Tout cela représente néanmoins beaucoup de travail et beaucoup d’énergie. Surtout que je suis toute seule pour m’occuper de tout, que cela soit pour mon entreprise ou pour le reste de ma vie. Je me sens un peu en déséquilibre pour tout concilier. Mon père vient me rendre visite en Mai, et cette visite m’a non seulement fait plaisir, mais m’a aussi permis de mieux m’organiser et de justement trouver un meilleur équilibre. Nous en profitons également pour visiter un peu plus la Colombie-Britannique et partons quelques jours aux US. Je suis beaucoup plus détendue et sereine. J’apprécie beaucoup plus les choses, surtout que maintenant, je dispose d’une grande flexibilité quant à mon emploi du temps.
Cette flexibilité a néanmoins un revers de la médaille. J’ai passé pas mal de fins de semaine et de jours fériés à travailler. Mais j’accepte, c’est la règle du jeu. Je sais qu’être à mon compte n’est pas un emploi de bureau. Le fait d’avoir mon entreprise m’a apporté la stabilité que je voulais et dont j’avais besoin depuis mon arrivée au Canada. Ma confiance et mon estime personnelles sont en hausse, et cela aussi, j’en avais besoin.
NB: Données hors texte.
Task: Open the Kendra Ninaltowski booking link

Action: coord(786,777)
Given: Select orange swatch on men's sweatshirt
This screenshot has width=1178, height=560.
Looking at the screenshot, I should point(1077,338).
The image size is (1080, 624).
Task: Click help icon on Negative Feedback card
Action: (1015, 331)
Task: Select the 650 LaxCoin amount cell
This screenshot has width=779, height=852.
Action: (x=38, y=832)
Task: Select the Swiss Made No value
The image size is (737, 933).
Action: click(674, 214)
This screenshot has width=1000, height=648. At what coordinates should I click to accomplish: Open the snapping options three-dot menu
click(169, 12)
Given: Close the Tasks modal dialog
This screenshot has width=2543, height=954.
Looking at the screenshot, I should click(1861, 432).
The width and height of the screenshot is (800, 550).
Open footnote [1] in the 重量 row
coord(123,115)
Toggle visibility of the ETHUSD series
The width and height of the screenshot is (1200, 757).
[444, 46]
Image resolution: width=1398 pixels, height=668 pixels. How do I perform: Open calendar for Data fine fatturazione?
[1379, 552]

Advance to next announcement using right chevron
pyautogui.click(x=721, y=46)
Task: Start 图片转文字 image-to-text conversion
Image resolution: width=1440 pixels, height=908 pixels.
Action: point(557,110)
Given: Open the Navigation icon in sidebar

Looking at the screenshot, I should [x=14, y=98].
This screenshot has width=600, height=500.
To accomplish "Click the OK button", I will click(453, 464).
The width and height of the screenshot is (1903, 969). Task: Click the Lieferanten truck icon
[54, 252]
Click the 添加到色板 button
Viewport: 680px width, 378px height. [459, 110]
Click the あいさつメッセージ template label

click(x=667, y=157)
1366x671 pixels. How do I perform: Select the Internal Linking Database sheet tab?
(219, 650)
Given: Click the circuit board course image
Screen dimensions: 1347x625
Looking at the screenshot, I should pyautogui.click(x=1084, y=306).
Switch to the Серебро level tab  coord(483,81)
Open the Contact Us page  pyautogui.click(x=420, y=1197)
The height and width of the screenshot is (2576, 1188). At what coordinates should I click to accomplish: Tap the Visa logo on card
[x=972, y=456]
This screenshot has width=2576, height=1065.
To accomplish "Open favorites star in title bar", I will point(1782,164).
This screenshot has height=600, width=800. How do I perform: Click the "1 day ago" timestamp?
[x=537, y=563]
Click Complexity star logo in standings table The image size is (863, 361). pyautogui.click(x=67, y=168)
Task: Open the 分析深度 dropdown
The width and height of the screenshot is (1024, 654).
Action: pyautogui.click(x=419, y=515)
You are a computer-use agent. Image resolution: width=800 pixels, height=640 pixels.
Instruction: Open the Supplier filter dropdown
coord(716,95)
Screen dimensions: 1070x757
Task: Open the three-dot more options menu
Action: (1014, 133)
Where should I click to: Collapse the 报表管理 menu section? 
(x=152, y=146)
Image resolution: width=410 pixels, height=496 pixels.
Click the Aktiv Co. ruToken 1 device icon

Contrairement à un statut d’employée, mes clients me font plus confiance et me considèrent comme une experte dans mon domaine. Nos relations professionnelles sont sur une base beaucoup plus égalitaire. Les aspects de l’expérience Canadienne, de la formation et des références locales disparaissent. Vous l’aurez compris, le cadre et la mentalité du bureau traditionnel ne me manquent pas du tout ! Le reste de ma vie va bien aussi. J’ai toujours mon cercle d’amis que je vois régulièrement, et sur qui je peux compter.
Néanmoins, une première période un peu creuse niveau travail et un changement dans ma vie sociale amènent des doutes début Septembre. Ces doutes en amènent d’autres. Je réalise que ma famille me manque plus que je croyais et que pas mal d’aspects de mon nouveau pays m’agacent. Cela donnera lieu à ma chronique intitulée « Dans le creux de la vague ». Par la suite, je parle de ce que je ressens à différentes personnes dont l’avis me sera très bénéfique. Il était normal d’avoir ces doutes et de ressentir ce que je ressentais.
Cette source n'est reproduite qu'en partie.